Anti-inflammatory drugs and pain medications may help reduce the pain and inflammation seen in dogs with arthritis. If you suspect your dog has arthritis, consult with your vet for medication.
Anal Gland Problems
As discussed earlier, going up the stairs often puts pressure and tightens the dog's skin as the dog moves. Another issue that can elicit a pain response when a dog is walking up the stairs is an anal gland problem.
Dogs have anal glands around their rectum which are meant to drain fluids. It takes firm stools to be passed in order for these fluids to be successfully excreted for such glands, so sometimes if a dog's stools happen to be too much on the soft side, the dog's anal glands end up getting clogged.
Affected dogs often keep their tail down, as raising the tail upward can cause pain, they may lick their bottoms and feel uncomfortable sitting down. A dog scooting after having diarrhea or after having soft stools is another sign.

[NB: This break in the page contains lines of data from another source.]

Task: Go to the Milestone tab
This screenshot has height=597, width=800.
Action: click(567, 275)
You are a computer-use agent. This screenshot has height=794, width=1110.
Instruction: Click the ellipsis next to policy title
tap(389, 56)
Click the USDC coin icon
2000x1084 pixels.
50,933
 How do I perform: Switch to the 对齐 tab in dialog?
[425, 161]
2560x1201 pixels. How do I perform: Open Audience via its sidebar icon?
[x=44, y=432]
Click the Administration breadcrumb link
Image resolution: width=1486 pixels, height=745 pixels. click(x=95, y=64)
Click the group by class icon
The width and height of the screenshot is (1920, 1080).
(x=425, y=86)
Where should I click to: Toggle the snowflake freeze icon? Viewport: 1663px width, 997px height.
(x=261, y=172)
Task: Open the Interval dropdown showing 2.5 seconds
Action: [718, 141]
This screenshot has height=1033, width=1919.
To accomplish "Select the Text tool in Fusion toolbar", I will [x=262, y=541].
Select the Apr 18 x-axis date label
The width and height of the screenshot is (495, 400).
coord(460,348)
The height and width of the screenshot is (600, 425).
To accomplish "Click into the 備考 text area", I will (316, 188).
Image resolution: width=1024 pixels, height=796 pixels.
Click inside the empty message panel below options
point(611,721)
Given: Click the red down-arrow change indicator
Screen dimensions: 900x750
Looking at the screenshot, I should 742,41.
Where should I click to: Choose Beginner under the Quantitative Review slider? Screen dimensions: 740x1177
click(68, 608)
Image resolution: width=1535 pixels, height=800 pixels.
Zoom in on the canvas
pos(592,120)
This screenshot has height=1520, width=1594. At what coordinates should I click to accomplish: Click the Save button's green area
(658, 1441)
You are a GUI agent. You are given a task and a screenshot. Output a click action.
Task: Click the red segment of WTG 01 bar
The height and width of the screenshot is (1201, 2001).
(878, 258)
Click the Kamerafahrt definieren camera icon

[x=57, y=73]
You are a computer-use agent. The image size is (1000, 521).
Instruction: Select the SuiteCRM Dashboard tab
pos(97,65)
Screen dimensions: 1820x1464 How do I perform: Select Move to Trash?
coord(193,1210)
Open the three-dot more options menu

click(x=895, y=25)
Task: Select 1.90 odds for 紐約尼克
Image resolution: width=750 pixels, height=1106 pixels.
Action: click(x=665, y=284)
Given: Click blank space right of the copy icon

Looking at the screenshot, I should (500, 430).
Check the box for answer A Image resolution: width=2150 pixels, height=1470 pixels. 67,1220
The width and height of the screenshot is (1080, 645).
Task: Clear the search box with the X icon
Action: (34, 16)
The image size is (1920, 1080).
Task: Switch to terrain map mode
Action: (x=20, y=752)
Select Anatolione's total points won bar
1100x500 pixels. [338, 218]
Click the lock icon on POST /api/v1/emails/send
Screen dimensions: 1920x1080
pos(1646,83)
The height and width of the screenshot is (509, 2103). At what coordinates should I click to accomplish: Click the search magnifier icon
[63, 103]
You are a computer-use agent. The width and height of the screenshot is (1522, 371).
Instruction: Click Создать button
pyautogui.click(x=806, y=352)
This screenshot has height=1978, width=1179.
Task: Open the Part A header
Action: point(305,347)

Fortunately, in many cases clogged anal glands in dogs just need to be squeezed and a veterinarian, veterinary technician or a groomer may do this. The procedure is called "anal gland expression" and dogs often feel immediate relief. Dogs who have impacted anal glands with an infection may require a course of antibiotics.
A Pulled Muscle
Sometimes a pulled muscle may cause a dog to be sore for a few days, and going up the stairs can exacerbate the pain. The pulled muscle may have happened when the dog romped at the dog park, jumped to play with a Frisbee or any other high-impact activity that can cause muscles to become sore. A dog may also pull a muscle by bumping into some object inside the house, explains veterinarian Dr. K.
Often, all the dog needs to feel better is some rest and the soreness should decrease and the dog should be getting better in a few days. However, if the pain seems to persist or increase, it's best to see the vet.
There are other possible problems in a dog refusing to climb stairs such as strained muscles, bruised bones, torn ligaments or tendons and even some serious issues such as swollen lymph nodes and fluid in the chest.
In some cases, dogs may stop climbing the stairs because they are weak either from anemia, low blood sugar, imbalances of electrolytes or other underlying problems. Vision problems can also make a dog reluctant to climb stairs.
And of course, then there are behavioral causes, such as dogs scared of stairs for the simple fact that they are frightened. Perhaps, the dog had a negative experience or started associating the stairs with some scary stimulus.
Because of these many possibilities, it is important to see the vet. Your vet will likely ask you about your dog's symptoms and may palpate your dog all over to determine the source of pain. X-rays may sometimes be needed to identify the underlying cause. Treatment obviously varies depending on the vet's findings.